• EXERCISE PROMPT:
After locating the line with "Click the デビューまで chip button" in the entries below, set down exactly that line and each one after it to the end, skipping pictures.

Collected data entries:
* * * * *
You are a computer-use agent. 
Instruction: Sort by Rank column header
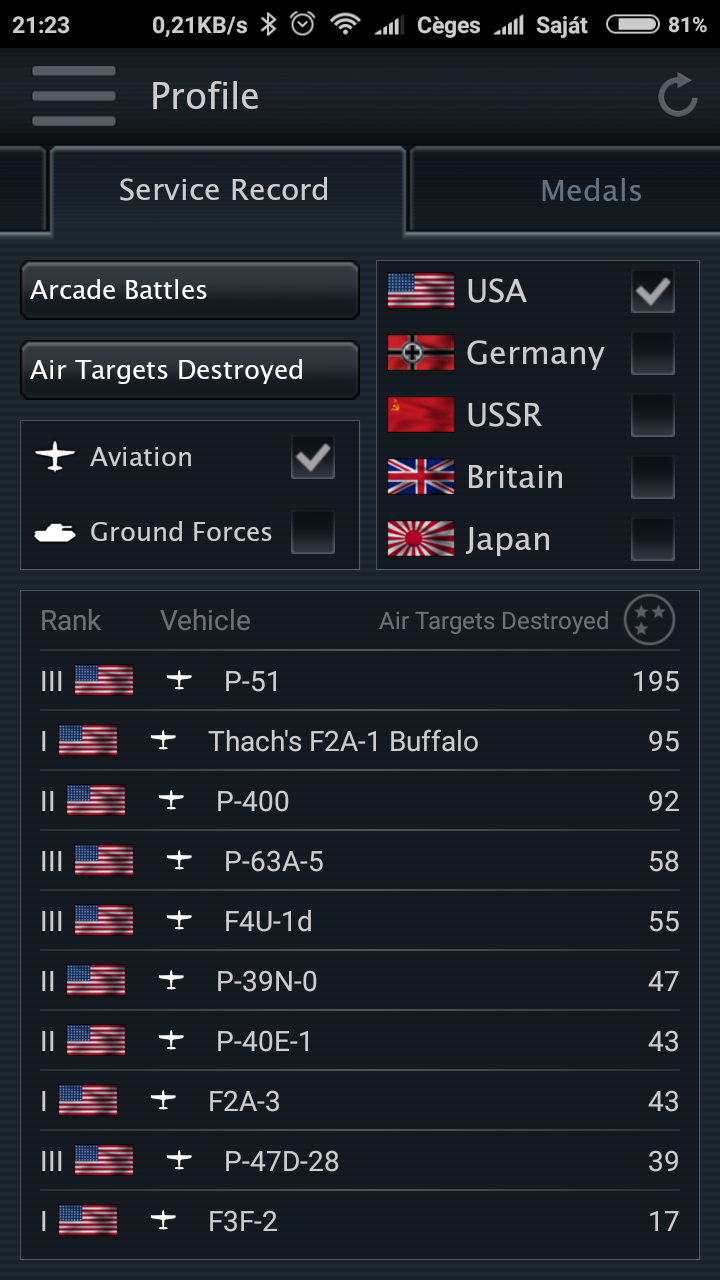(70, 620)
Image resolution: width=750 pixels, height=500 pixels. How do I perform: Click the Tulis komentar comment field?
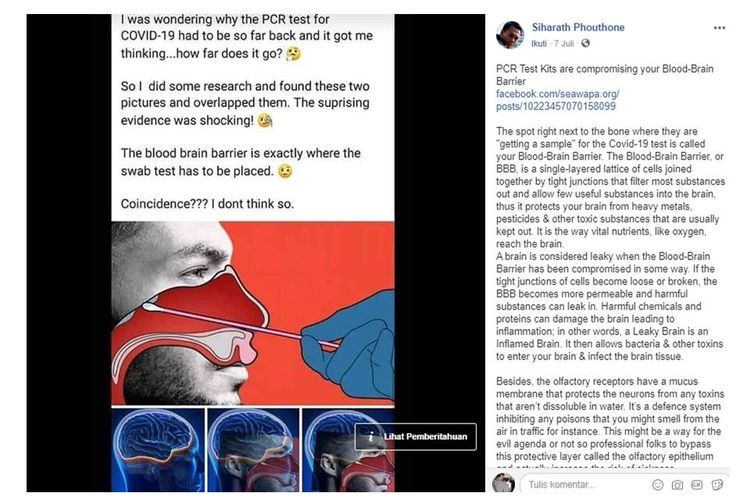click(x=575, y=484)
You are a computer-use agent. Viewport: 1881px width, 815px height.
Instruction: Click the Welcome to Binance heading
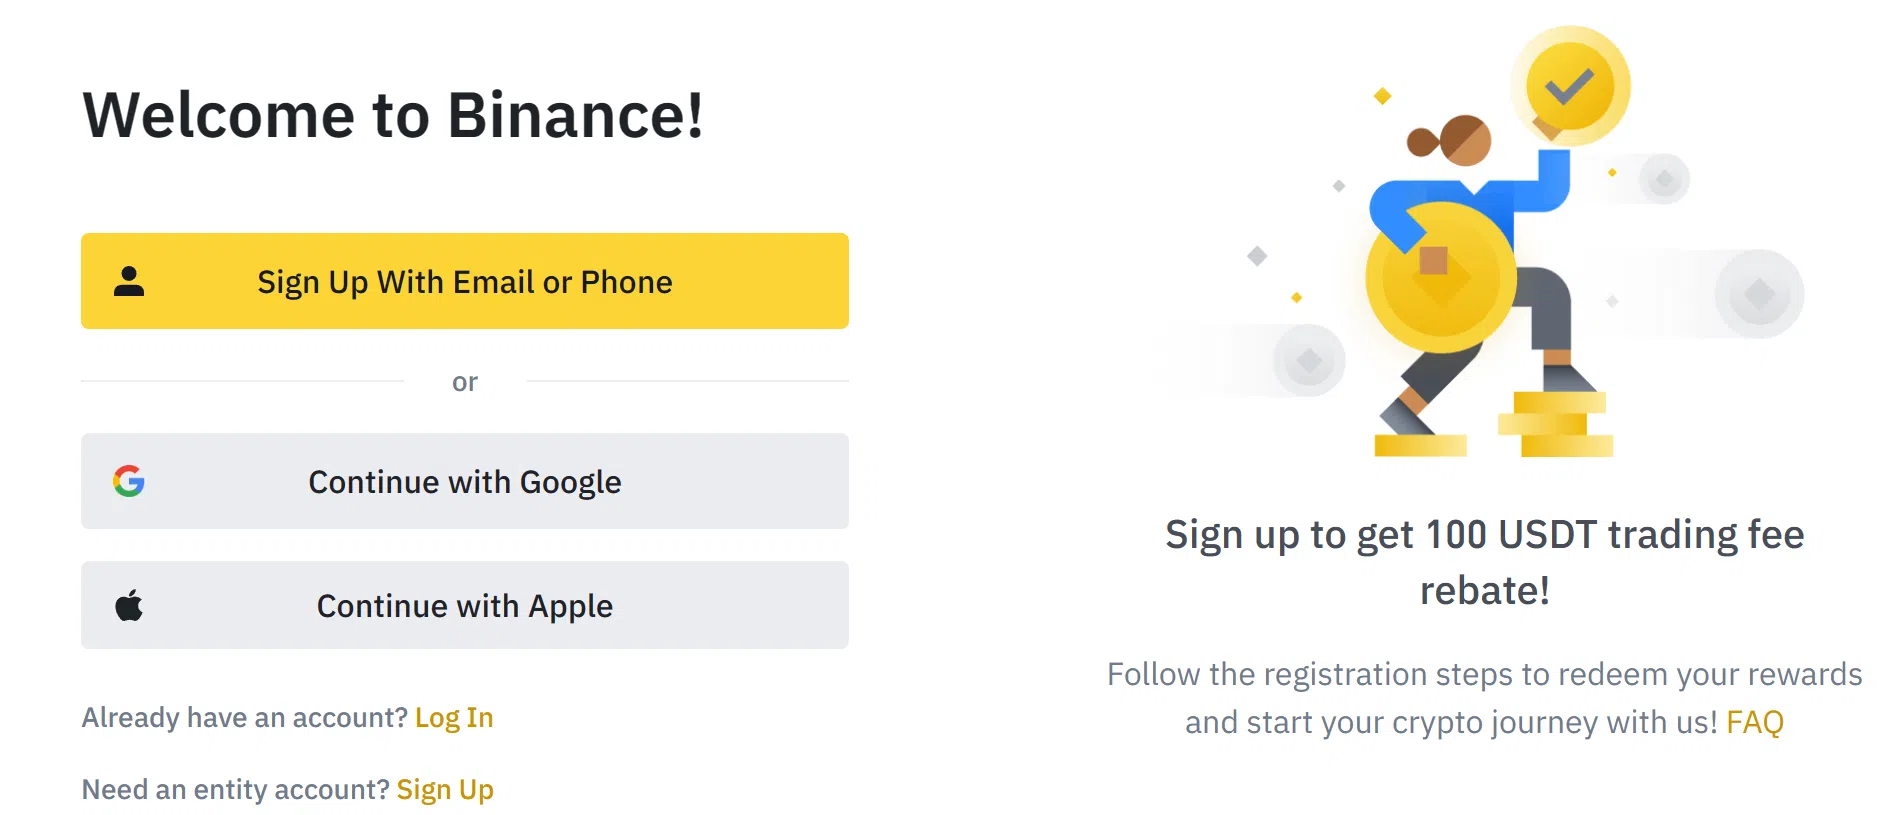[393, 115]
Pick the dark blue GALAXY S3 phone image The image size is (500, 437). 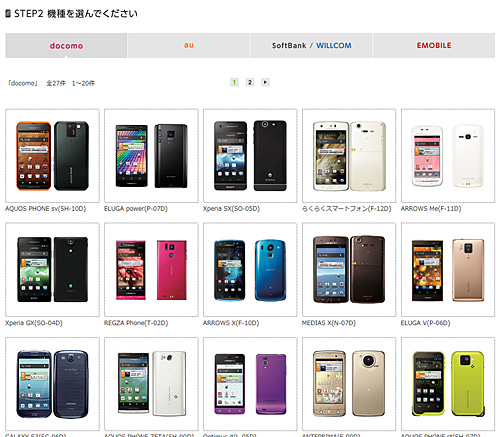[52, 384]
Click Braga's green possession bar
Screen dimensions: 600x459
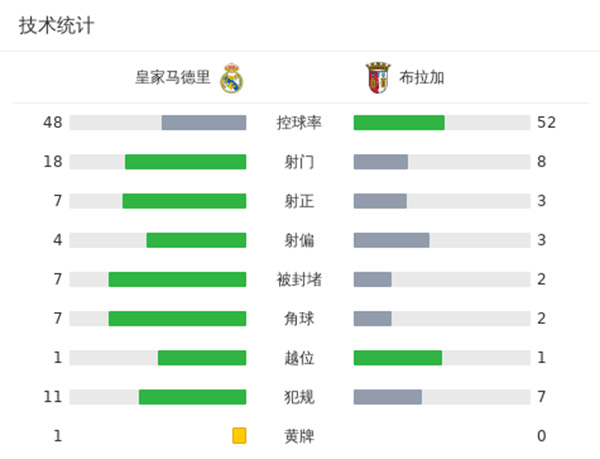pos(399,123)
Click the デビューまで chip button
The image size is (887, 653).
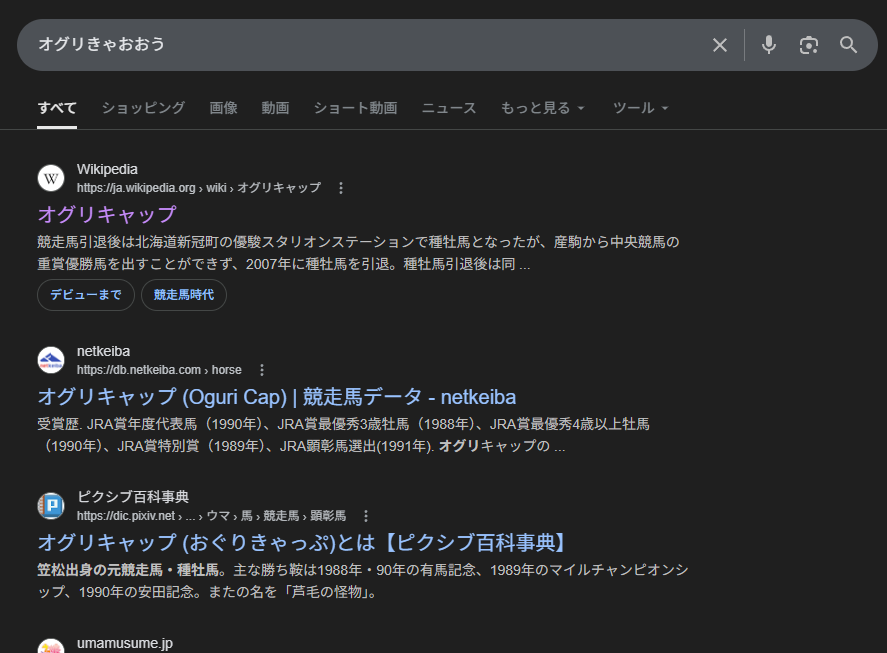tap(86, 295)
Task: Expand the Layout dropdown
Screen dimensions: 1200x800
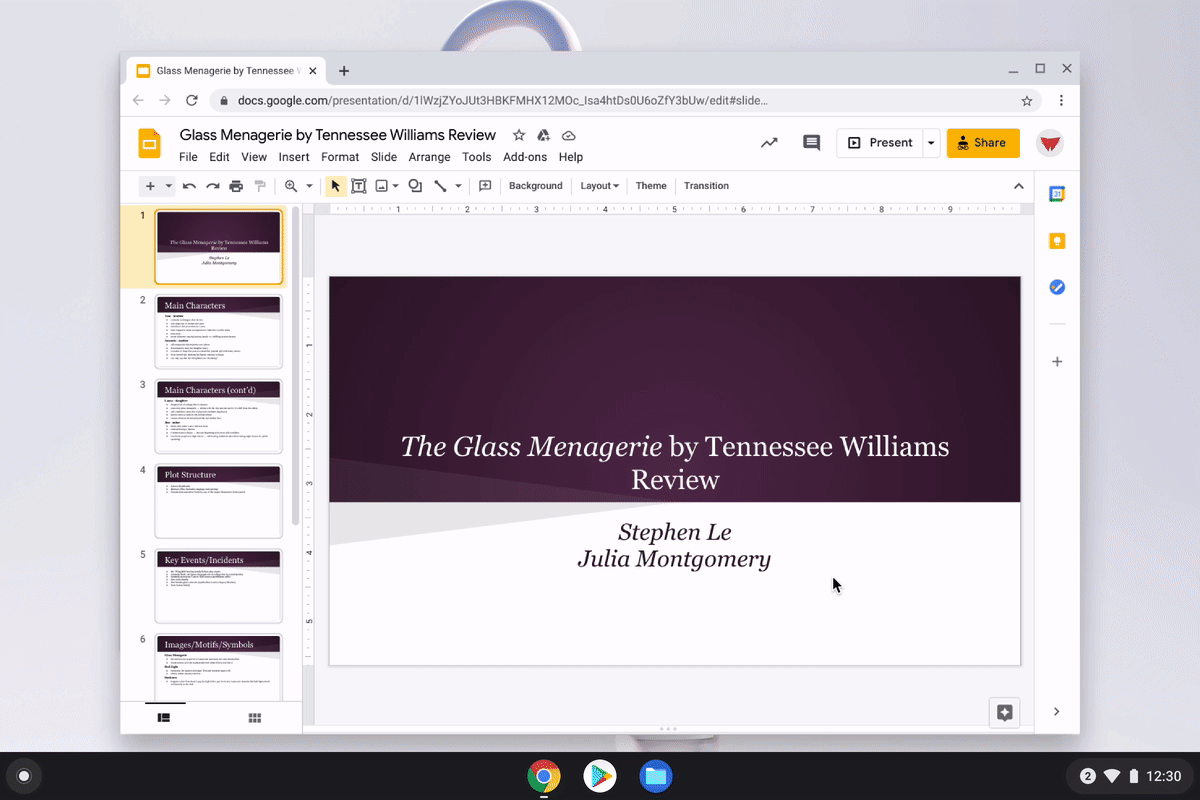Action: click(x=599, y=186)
* * * * *
• THE COMPLETED TASK:
Click the デビューまで chip button
The image size is (887, 653).
tap(86, 295)
Task: Expand the Layout dropdown
Screen dimensions: 1200x800
Action: click(x=599, y=186)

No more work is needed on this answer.